= Exercise description =
Locate the line that contains "Task: Toggle fullscreen" in the entries below, then repeat it and every following line through the line that contains "Image resolution: width=736", exactly, and no others.

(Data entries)
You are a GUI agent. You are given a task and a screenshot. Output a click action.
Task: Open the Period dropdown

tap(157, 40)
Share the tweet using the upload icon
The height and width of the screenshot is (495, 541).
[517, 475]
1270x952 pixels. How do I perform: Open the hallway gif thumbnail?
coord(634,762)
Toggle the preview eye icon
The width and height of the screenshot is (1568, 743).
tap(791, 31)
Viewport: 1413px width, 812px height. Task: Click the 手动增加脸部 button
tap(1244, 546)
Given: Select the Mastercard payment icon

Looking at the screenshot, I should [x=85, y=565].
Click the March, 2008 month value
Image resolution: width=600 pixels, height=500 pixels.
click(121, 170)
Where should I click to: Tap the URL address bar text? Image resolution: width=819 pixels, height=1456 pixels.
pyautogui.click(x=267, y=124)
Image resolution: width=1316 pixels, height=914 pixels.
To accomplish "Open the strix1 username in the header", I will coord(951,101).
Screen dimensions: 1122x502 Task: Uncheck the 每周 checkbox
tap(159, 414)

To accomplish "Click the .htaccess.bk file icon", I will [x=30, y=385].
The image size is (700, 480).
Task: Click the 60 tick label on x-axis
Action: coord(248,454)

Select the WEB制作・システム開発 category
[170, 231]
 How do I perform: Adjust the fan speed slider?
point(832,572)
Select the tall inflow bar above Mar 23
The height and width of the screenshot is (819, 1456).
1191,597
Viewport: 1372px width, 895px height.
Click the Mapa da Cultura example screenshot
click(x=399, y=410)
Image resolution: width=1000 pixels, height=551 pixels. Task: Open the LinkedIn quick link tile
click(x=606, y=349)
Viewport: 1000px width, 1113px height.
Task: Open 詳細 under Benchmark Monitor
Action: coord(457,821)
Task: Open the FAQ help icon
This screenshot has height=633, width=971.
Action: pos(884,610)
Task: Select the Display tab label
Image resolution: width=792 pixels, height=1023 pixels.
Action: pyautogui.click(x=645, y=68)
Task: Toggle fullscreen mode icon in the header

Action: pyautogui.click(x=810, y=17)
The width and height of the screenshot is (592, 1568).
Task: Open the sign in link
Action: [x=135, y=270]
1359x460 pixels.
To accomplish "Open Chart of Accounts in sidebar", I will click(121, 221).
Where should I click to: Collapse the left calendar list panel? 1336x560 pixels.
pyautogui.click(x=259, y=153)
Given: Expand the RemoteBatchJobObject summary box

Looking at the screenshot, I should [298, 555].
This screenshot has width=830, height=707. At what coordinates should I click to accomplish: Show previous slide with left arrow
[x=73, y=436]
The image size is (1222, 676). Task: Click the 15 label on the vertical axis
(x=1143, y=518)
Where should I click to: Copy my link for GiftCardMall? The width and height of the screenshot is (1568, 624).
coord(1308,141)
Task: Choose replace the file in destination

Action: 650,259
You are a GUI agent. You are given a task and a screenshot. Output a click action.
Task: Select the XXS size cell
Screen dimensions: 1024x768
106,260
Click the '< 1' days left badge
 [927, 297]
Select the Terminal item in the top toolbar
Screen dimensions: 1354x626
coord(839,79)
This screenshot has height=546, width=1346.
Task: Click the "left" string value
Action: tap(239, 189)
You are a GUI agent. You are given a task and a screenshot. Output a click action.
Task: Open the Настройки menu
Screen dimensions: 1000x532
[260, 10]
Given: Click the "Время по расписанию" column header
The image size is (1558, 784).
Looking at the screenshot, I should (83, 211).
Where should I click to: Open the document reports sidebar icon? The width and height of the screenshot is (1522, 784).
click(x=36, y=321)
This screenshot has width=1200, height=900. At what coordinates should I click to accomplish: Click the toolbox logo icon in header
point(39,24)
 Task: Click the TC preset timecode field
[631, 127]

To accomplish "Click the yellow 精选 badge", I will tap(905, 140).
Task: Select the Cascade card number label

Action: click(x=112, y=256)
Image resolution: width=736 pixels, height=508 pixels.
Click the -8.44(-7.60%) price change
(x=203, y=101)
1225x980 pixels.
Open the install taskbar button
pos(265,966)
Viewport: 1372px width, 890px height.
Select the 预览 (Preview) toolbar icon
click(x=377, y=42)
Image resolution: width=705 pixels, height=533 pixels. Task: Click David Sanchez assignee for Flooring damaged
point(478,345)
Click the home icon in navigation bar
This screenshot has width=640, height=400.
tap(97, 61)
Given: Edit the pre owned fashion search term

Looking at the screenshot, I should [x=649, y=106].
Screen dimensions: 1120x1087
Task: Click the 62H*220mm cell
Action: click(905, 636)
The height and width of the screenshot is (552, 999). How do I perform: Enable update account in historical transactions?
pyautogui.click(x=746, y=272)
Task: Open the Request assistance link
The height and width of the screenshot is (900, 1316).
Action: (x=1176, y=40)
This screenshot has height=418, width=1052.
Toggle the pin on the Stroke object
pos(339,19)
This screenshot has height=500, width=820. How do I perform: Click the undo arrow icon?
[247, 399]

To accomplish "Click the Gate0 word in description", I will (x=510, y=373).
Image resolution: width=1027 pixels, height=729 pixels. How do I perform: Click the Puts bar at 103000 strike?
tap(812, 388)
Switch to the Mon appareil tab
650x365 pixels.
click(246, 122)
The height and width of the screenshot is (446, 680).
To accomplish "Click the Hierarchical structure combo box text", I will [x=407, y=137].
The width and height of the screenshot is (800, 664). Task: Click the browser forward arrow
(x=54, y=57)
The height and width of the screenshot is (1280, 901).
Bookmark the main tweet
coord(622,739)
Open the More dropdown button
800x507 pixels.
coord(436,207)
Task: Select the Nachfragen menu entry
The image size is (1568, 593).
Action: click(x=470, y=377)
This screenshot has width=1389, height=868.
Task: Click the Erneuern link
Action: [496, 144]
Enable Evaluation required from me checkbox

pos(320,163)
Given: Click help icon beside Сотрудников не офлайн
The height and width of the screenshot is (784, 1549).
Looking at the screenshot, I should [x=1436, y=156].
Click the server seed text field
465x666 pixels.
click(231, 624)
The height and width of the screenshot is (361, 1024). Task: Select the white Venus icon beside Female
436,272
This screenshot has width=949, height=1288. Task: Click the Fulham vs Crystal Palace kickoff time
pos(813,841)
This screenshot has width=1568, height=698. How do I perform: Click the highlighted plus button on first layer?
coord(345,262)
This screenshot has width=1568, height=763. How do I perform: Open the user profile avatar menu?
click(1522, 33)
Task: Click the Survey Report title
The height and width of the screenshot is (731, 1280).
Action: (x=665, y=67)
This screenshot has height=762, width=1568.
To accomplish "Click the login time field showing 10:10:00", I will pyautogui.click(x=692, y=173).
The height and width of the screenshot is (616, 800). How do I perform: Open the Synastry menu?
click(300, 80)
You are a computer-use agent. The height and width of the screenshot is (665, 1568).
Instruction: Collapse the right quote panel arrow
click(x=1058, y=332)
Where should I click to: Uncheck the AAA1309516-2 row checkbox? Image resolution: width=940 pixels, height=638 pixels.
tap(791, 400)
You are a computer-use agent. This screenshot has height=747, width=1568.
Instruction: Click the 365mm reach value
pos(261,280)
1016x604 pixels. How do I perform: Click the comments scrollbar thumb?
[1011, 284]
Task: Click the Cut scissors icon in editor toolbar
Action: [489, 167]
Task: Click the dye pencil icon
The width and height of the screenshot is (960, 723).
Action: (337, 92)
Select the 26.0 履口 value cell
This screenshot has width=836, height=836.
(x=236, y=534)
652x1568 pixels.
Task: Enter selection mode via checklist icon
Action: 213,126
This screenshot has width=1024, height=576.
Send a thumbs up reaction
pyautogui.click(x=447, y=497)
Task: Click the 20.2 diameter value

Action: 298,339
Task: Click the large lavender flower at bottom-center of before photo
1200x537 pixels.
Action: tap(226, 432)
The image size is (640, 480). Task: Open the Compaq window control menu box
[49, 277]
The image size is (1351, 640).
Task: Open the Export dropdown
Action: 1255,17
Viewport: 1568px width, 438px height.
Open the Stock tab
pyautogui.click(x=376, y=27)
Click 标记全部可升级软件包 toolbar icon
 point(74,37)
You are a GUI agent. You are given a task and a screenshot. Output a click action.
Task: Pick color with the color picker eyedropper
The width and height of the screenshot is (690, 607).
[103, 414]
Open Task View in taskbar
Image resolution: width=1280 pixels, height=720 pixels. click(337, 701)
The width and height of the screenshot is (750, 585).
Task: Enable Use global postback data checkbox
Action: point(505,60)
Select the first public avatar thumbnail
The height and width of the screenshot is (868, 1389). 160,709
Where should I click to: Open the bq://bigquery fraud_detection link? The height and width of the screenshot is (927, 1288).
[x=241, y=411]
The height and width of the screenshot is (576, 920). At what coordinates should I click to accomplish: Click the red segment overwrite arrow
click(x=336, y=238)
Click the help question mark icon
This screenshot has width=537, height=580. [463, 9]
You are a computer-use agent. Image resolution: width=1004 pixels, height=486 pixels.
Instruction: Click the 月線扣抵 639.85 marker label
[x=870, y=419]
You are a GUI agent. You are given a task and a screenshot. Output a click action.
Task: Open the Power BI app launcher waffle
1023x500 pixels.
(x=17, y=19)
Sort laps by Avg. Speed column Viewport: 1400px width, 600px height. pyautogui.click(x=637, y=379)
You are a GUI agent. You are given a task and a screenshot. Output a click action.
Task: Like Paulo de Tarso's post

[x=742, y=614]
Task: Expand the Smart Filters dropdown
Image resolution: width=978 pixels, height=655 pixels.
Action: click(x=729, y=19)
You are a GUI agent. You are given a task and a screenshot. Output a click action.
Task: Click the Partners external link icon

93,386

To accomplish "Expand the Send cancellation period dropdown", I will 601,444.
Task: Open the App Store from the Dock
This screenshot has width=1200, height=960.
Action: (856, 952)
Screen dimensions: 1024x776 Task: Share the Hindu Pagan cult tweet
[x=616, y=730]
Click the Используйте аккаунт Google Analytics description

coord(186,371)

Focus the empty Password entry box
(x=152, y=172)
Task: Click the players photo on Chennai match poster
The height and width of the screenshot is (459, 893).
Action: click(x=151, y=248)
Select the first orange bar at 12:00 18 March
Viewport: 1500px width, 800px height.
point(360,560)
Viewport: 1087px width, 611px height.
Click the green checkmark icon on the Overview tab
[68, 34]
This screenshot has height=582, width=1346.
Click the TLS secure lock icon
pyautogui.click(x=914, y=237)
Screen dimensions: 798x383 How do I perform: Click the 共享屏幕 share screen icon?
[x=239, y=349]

= Task answer =
Task: Toggle fullscreen mode icon in the header

Action: pyautogui.click(x=810, y=17)
The width and height of the screenshot is (592, 1568).
Task: Open the sign in link
Action: [x=135, y=270]
1359x460 pixels.
To accomplish "Open Chart of Accounts in sidebar", I will click(121, 221).
Where should I click to: Collapse the left calendar list panel? 1336x560 pixels.
pyautogui.click(x=259, y=153)
Given: Expand the RemoteBatchJobObject summary box

Looking at the screenshot, I should [298, 555].
This screenshot has width=830, height=707. At what coordinates should I click to accomplish: Show previous slide with left arrow
[x=73, y=436]
The image size is (1222, 676). Task: Click the 15 label on the vertical axis
(x=1143, y=518)
Where should I click to: Copy my link for GiftCardMall? The width and height of the screenshot is (1568, 624).
coord(1308,141)
Task: Choose replace the file in destination

Action: 650,259
You are a GUI agent. You are given a task and a screenshot. Output a click action.
Task: Select the XXS size cell
Screen dimensions: 1024x768
106,260
Click the '< 1' days left badge
 [927, 297]
Select the Terminal item in the top toolbar
Screen dimensions: 1354x626
coord(839,79)
This screenshot has height=546, width=1346.
Task: Click the "left" string value
Action: tap(239, 189)
You are a GUI agent. You are given a task and a screenshot. Output a click action.
Task: Open the Настройки menu
Screen dimensions: 1000x532
[260, 10]
Given: Click the "Время по расписанию" column header
The image size is (1558, 784).
Looking at the screenshot, I should (83, 211).
Where should I click to: Open the document reports sidebar icon? The width and height of the screenshot is (1522, 784).
click(x=36, y=321)
This screenshot has width=1200, height=900. At what coordinates should I click to accomplish: Click the toolbox logo icon in header
point(39,24)
 Task: Click the TC preset timecode field
[631, 127]

To accomplish "Click the yellow 精选 badge", I will tap(905, 140).
Task: Select the Cascade card number label

Action: click(x=112, y=256)
Image resolution: width=736 pixels, height=508 pixels.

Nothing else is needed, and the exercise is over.